__SUPPLIED PASSAGE__
▼▼▼
ELDRIDGE, Judge.
This appeal is from an order of the Circuit Court for Baltimore County requiring the petitioners, LOOC, Inc. and Domino’s Pizza, Inc., immediately to comply with a decision and order of the Maryland Commission on Human Relations.
Because the circuit court, under the circumstances, erred in ordering compliance with the Commission’s decision and order at this stage in the proceedings, we shall reverse.
I.
The controversy began in December 1987, when Prabhjot Kohli applied for a job with Domino as a manager in training. Domino denied his application under a company-wide no-beard policy because Mr. Kohli refused to shave his beard, which he wears for religious reasons. In January 1988, Mr. Kohli filed a complaint with the Maryland Human Relations Commission, asserting that rejection of his employment application under these circumstances constituted religious discrimination.
After lengthy administrative and judicial review proceedings, and after the case was remanded back to the Commission
by the Circuit Court for Baltimore County,
the Commission’s Appeal Board on January 17, 1996, issued a final administrative decision and order pursuant to Maryland Code (1957,1994 RepLVol., 1997 Supp.), Art. 49B, §§ 3(d), 11,15(f), and 16, and the Administrative Procedure Act, Code (1984, 1995 Repl. Vol.), § 10-221 of the State Government Article. The Commission found that Domino had engaged in unlawful religious discrimination in its employment practices in violation of Art. 49B, § 16, and ordered Domino to revise its no-beard policy, to pay Mr. Kohli back pay, and to offer him the next available position as a manager in training.
▲▲▲
__SHORT EXERCISE A__
Answer these questions using the court opinion, each on its own line:
(i) Which court issued the order that is being appealed?
(ii) In what month and year did Prabhjot Kohli apply for the job?
(iii) On what date did the Commission's Appeal Board issue its final administrative decision and order?
__SHORT EXERCISE B__
Reproduce the part of the court opinion between "ELDRIDGE, Judge." and "constituted religious discrimination.", inclusive.
__SHORT EXERCISE C__
List every action the Commission ordered Domino to take in the court opinion.

__INFORMATION SUPPLIED__
▼▼▼
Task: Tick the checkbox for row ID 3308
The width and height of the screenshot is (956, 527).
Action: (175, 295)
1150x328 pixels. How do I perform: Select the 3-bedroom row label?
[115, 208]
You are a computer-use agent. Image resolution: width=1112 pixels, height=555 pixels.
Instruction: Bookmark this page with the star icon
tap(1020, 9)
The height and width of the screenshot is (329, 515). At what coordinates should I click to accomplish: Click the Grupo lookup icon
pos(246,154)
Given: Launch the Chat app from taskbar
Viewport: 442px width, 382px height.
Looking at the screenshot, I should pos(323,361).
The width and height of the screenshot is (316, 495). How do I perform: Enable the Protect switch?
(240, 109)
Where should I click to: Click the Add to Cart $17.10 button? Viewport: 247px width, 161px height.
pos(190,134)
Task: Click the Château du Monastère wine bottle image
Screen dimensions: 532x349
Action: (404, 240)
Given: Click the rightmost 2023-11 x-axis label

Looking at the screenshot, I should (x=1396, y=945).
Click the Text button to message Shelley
▲▲▲
__FULL ANSWER A__
(i) The Circuit Court for Baltimore County
(ii) December 1987
(iii) January 17, 1996

__FULL ANSWER B__
ELDRIDGE, Judge.
This appeal is from an order of the Circuit Court for Baltimore County requiring the petitioners, LOOC, Inc. and Domino’s Pizza, Inc., immediately to comply with a decision and order of the Maryland Commission on Human Relations.
Because the circuit court, under the circumstances, erred in ordering compliance with the Commission’s decision and order at this stage in the proceedings, we shall reverse.
I.
The controversy began in December 1987, when Prabhjot Kohli applied for a job with Domino as a manager in training. Domino denied his application under a company-wide no-beard policy because Mr. Kohli refused to shave his beard, which he wears for religious reasons. In January 1988, Mr. Kohli filed a complaint with the Maryland Human Relations Commission, asserting that rejection of his employment application under these circumstances constituted religious discrimination.

__FULL ANSWER C__
- Revise its no-beard policy
- Pay Mr. Kohli back pay
- Offer him the next available position as a manager in training